Assigned task
Print exactly, and only, the lines running from the line containing "The height and width of the screenshot is (303, 387)." through the end of the records below.
━━━━
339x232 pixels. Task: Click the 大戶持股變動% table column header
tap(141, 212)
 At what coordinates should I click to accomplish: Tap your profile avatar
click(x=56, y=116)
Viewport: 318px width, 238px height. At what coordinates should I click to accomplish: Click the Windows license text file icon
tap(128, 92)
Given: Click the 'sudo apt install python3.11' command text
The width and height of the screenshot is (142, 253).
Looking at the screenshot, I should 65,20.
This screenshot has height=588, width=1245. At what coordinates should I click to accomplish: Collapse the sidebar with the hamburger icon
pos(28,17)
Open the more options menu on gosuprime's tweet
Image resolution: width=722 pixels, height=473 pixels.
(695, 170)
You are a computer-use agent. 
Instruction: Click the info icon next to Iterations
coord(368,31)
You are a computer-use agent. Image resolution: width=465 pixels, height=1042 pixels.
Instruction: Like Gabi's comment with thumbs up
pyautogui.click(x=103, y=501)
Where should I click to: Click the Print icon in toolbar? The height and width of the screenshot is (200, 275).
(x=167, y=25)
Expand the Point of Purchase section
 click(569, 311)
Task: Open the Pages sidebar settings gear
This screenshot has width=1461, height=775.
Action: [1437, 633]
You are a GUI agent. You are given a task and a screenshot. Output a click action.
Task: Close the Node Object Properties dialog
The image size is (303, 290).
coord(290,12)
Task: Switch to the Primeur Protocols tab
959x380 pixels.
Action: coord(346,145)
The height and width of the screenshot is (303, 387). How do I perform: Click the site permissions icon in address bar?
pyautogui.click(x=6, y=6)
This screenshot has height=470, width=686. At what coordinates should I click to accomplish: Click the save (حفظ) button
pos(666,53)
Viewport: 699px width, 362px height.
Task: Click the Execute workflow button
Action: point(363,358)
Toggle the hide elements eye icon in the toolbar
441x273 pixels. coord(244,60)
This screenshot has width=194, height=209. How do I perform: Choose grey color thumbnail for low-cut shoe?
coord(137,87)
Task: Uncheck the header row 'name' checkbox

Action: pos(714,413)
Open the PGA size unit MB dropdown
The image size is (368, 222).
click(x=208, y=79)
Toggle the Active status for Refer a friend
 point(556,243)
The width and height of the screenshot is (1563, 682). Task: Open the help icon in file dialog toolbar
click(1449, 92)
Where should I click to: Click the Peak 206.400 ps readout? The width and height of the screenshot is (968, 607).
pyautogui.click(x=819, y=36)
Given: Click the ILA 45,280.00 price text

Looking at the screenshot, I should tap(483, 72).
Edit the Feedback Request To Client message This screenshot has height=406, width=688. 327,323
━━━━
Task output
The height and width of the screenshot is (303, 387). How do I perform: Click the site permissions icon in address bar?
pyautogui.click(x=6, y=6)
This screenshot has height=470, width=686. At what coordinates should I click to accomplish: Click the save (حفظ) button
pos(666,53)
Viewport: 699px width, 362px height.
Task: Click the Execute workflow button
Action: point(363,358)
Toggle the hide elements eye icon in the toolbar
441x273 pixels. coord(244,60)
This screenshot has width=194, height=209. How do I perform: Choose grey color thumbnail for low-cut shoe?
coord(137,87)
Task: Uncheck the header row 'name' checkbox

Action: pos(714,413)
Open the PGA size unit MB dropdown
The image size is (368, 222).
click(x=208, y=79)
Toggle the Active status for Refer a friend
 point(556,243)
The width and height of the screenshot is (1563, 682). Task: Open the help icon in file dialog toolbar
click(1449, 92)
Where should I click to: Click the Peak 206.400 ps readout? The width and height of the screenshot is (968, 607).
pyautogui.click(x=819, y=36)
Given: Click the ILA 45,280.00 price text

Looking at the screenshot, I should tap(483, 72).
Edit the Feedback Request To Client message This screenshot has height=406, width=688. 327,323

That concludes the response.